The state Museum of Connecticut History is starved for cash and attention, its tribute to the Industrial Revolution on hold for 20 years
By DANIEL D'AMBROSIO, Hartford Advocate Staff Writer
November 01, 2007
Across the street from the state capitol, in a plain and dimly lit space in the Museum of Connecticut History, administrator Dean Nelson smooths out an 8 ½ by 11 sheet of white paper on a stack of prefabricated walls poached from the University of Hartford.
The paper shows a classroom sketched by Nelson, 58, along with Collections Curator Dave Corrigan and Education Curator Patrick Smith. In the coming months, the trio plans to use the pre-fab walls to build the classroom, where thousands of Connecticut schoolchildren will explore the state's political and industrial history in a "much more detailed fashion" than is currently possible, says Nelson.
The improvised classroom is a fitting symbol of the state's neglect of its own museum, where Nelson has been trying for nearly 20 years to get the million dollars he needs to create a Connecticut Hall of Industry near the exhibit of Colt weaponry that makes up the heart of the museum.
Connecticut, after all, was only the spark that lit America's industrial revolution and fueled its rise to manufacturing dominance in the world.
But as a subsection of a subsection in a sprawling state bureaucracy, the Museum of Connecticut History is an easy institution for lawmakers and the governor's office to step over on their way to funding more interesting things, like the new $150 million Connecticut Center for Science and Exploration rising near the new Convention Center on Columbus Boulevard.
The state history museum, by contrast, falls under the auspices of the state library, which is itself squatting in a building primarily intended for the Connecticut Supreme Court.

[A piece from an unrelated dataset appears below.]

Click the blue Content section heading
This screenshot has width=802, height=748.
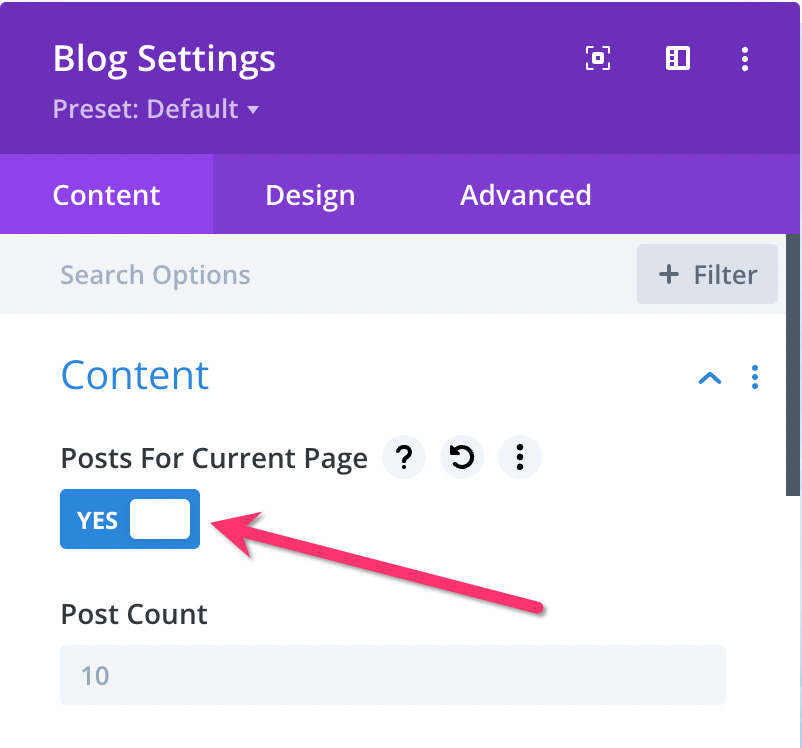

In Nelson's dimly lit, 2,300-square-foot space is a collection of the museum's "first-string all-stars" of 19th-century industrial machine tools. They sit crammed together, waiting for the chance to shine in the Hall of Industry.
There's an 1850s-era Phoenix Iron Works lathe, made in Hartford, that was used to true wooden rollers for skidding houses and barns from one location to another. And an industrial-strength paper cutter, made in Mystic River, used by a New Haven paper company. Nelson says that few of these elaborate tools survive. "They're all going to scrap yards or even going overseas where in some cases they're reused."
As they continue to wait for their measly million dollars — the state sunk $107 million into the Center of Science and Exploration — Nelson and his curators hold up the Smithsonian's "Engines of Change" machine-tool exhibition as their gold standard. Ironically, "40 percent of what they have on exhibit is from Connecticut," says Nelson.
Still, Nelson remains remarkably upbeat about his quixotic endeavor.
"We take great pride in the fact that we're leaving to our successors a hell of a collection."